▶ [CONSEGNA]:
Elenchi tutte le persone nominate nell'articolo, nell'ordine della loro prima comparsa, indicando per ciascuna la forma più completa del nome che vi si trova.

Sperando che sia di vostro interesse, vi inoltro il
dibattito tra Baricco e Ferroni apparso sulla
Repubblica di ieri e di oggi. 

Monica Francioso
 

--------------------------------------------------------------------------------------------

 

Cari critici, ho diritto a una vera stroncatura
di ALESSANDRO BARICCO

QUESTO è un articolo che non dovrei scrivere. Lo so.

▶ [DATI FORNITI]:
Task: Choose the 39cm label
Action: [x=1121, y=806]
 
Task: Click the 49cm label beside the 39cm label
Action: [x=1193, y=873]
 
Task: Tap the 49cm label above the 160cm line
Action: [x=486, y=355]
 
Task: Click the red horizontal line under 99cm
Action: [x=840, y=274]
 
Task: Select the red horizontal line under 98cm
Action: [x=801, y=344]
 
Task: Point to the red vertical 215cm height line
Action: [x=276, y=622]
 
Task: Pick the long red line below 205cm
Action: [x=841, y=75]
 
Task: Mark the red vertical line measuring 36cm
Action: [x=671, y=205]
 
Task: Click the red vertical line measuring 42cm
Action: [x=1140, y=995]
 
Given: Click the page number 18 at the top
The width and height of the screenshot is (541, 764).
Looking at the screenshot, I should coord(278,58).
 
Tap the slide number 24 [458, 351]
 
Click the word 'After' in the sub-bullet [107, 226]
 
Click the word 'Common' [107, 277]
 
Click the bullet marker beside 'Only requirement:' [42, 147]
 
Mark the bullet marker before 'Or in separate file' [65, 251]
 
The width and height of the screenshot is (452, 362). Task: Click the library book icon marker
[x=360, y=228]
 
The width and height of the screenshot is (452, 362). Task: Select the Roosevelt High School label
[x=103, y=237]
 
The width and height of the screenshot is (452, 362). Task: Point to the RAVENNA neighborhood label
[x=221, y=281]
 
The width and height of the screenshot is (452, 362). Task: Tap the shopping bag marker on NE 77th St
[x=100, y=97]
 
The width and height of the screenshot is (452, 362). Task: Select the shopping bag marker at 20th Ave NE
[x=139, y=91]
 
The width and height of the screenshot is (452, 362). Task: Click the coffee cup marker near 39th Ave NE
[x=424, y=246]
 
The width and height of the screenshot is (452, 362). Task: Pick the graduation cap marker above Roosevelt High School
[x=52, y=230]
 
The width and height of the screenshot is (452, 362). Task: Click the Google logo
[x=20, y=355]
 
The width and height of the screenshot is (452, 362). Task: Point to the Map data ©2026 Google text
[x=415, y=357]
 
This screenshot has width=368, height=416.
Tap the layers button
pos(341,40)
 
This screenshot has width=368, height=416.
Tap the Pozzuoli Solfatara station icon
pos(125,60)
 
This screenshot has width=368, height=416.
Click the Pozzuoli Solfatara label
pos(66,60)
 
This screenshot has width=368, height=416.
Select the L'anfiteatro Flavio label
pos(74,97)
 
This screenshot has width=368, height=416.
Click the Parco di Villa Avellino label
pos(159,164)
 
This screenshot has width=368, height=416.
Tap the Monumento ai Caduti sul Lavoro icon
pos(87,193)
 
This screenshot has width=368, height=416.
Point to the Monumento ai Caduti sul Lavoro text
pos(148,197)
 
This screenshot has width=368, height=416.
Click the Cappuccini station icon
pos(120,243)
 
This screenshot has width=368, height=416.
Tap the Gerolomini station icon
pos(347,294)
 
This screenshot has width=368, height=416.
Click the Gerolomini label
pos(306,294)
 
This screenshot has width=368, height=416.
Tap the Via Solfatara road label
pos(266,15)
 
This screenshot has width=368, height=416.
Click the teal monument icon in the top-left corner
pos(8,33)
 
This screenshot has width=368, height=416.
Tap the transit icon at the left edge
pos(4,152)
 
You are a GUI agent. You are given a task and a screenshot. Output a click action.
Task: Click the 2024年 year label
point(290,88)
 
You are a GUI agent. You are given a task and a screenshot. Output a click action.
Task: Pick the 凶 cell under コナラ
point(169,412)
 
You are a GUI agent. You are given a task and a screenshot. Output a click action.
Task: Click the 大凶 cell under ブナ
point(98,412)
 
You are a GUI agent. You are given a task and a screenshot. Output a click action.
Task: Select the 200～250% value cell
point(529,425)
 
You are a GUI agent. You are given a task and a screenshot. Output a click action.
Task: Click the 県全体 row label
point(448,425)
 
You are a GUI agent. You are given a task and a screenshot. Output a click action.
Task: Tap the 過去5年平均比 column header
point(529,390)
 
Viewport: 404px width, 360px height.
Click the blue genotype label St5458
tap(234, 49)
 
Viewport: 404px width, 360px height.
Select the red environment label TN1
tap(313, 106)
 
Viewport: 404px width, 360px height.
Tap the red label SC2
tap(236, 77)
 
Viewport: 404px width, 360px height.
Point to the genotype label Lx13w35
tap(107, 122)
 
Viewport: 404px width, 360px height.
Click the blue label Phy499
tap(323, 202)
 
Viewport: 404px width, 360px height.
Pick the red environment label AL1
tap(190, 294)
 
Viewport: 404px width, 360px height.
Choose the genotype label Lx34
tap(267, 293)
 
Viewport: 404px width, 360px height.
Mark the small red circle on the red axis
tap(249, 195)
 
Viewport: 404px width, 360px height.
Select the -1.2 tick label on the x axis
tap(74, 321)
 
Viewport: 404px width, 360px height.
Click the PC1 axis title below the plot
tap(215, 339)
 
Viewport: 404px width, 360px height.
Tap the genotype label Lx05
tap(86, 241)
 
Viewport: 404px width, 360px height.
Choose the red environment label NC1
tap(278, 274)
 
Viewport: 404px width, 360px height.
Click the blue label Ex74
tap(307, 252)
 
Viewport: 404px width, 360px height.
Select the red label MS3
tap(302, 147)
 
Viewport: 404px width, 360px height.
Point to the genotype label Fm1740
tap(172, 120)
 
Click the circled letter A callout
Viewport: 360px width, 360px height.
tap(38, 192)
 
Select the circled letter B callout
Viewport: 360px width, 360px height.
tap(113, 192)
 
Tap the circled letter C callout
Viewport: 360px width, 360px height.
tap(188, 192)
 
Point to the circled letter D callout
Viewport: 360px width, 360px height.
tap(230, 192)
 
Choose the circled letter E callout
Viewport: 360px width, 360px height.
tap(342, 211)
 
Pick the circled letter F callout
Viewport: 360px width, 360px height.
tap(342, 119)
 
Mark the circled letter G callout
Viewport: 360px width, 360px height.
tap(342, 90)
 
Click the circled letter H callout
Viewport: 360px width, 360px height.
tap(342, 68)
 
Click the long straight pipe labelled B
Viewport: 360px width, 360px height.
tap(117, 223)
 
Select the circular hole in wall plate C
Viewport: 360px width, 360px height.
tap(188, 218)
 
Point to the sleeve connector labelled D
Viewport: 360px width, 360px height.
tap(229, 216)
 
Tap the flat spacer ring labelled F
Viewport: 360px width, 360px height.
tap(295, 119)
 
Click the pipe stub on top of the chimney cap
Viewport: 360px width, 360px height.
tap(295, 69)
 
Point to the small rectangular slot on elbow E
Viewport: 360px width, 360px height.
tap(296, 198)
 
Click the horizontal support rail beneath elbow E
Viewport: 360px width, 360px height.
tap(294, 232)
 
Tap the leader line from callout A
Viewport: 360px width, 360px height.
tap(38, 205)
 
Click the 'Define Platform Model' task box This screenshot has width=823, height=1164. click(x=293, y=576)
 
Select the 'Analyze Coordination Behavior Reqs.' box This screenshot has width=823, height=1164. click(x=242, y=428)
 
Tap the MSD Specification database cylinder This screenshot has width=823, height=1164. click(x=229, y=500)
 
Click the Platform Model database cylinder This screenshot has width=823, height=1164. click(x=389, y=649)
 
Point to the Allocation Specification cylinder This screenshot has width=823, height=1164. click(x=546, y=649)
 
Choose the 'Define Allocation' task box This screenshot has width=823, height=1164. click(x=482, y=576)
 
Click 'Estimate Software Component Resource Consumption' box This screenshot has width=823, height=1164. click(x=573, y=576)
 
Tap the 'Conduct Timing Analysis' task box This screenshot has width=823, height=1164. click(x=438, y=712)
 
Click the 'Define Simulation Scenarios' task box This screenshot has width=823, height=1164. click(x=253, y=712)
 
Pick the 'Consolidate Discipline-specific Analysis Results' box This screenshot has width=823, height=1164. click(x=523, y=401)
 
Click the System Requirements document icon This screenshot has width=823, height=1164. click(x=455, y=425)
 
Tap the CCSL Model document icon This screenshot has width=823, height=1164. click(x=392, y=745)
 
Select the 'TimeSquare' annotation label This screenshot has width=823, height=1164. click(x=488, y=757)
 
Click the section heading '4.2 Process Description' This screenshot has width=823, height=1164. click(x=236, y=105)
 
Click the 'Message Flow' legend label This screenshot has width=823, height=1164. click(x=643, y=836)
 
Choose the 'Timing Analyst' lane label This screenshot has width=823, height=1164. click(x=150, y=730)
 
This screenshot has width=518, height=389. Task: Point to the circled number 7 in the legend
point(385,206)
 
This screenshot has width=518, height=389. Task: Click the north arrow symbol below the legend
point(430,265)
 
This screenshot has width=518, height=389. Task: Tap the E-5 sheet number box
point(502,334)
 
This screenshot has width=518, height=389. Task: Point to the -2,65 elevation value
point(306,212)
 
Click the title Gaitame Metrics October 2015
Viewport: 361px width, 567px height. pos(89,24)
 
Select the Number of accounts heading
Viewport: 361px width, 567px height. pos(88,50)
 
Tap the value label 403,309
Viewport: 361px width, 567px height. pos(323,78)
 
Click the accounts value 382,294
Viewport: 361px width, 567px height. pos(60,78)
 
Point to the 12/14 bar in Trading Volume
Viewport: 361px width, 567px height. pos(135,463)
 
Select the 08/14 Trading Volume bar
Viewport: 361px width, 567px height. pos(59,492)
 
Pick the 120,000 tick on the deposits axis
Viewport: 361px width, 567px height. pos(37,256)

▶ [RISPOSTA COMPLETA]:
- Alessandro Baricco
- Ferroni
- Monica Francioso